We will use the parts below.
Here are some tools we are going to use to assemble the electronic parts.
- Soldering iron
- Scissors to cut out longer legs of elements
- Solder sucker
Before we start doing anything, I would like to throw these few pieces of advice:
- Small components first! It is much easier to put small components when you have plenty of space, it is also easier to solder them. This is very important when you solder SMD components but in this project, we do not have any SMD components so don’t worry
- First, solder and then cut the legs of components, if you do it before soldering there is big chance you will make them too short and then you will have a problem
- Use a vise to hold your PCB in place
- Double check polarities of the components and their placement
- Check if there are no shorts before connecting to power
- Be careful because the soldering iron is very hot so you can easily burn your skin with it!
Here is our PCB.
The labeling on the PCB will be very useful when identifying where each of the elements will go.

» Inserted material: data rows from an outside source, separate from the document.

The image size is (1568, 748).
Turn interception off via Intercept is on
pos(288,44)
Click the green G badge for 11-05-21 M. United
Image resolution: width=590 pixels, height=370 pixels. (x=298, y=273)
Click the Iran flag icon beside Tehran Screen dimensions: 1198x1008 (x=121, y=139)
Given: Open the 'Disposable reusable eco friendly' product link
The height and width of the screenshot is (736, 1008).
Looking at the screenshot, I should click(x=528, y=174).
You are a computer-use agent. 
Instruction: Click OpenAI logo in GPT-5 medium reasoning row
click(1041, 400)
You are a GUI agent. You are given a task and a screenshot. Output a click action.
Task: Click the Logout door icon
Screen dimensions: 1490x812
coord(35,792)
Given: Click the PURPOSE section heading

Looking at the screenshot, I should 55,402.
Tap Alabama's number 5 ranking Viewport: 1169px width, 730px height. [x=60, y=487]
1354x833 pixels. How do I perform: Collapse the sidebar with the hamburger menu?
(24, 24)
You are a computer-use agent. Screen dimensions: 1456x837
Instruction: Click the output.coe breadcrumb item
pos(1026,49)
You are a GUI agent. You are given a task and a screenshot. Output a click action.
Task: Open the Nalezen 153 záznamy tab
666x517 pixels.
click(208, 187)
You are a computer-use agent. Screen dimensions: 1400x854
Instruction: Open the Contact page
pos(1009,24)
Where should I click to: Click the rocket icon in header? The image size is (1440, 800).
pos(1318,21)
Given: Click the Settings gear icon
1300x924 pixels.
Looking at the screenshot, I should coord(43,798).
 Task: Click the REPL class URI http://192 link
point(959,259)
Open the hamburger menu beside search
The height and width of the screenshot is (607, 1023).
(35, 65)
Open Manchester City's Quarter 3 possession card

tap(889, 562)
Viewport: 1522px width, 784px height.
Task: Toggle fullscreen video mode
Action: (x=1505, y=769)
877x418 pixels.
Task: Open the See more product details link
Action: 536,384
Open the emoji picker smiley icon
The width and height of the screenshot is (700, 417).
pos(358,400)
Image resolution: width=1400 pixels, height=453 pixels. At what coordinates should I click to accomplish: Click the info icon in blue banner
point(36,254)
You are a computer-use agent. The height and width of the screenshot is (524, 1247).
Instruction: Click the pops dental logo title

As I said early, start with small components so let’s start with the capacitors.
Those are ceramic capacitors so they don’t have a polarity but they are of 2 different values. Above 30pF are on the PCB and here is the last one (slightly bigger than those 2 above).
Mount the resistors, to bend the legs of the resistors, use tweezers.
Here are all of the components you should have on the PCB at this point.
Before soldering these, we will add the electrolytic capacitor, this time around the polarity is very important.
As you can see in the image below, there is a silver strip on the side of the capacitor and that is the negative pin. The other one is the positive one. That’s how you should place it on the PCB.
Now we can put our PCB in a vise
Heat up your soldering iron to about 280 degrees Celsius and gently touch the leg and the pad around this leg on the PCB. Hold it like that for few seconds.
Then grab your tin and put it on the other side of the leg that you want to solder. Try not to touch the tip of your soldering iron with the solder wire. Since we have been heating the component’s leg for a while, it should be hot enough to melt enough wire into the contact. That’s the best way to solder. We do not want the tin to stick to the tip of the iron.
Soldering this board isn’t so simple because there is a small amount of copper around the pads so don’t worry if you can’t get perfect solder.
Now, you can cut out the legs of the components
Here is how it should look now
Pretty cool, isn’t it?
And here is the top side.
It’s time to place more components on the board: the buttons, the buzzer, and the transistor. There is only one way to place the buttons, but check the polarity of the buzzer (there is + on the sticker and on the PCB), the transistor should be as the symbol on the schematic.
Here, everything is soldered.
It’s time for the black long part with a dot, as you can see the dot is on the left and this is important.
Next, let’s add the socket for the microcontroller.
Last two parts we have to add are: the battery connector (blue with screws) and the display.
Solder everything, cut out the legs and you will have this:
Before connecting to power, let’s put the microcontroller and buttons in place
When connecting the battery to the power terminal, check the polarity. the ground terminal is on the left and 3V to 6V on the right
Congratulations you’ve just finished the DIY clock project.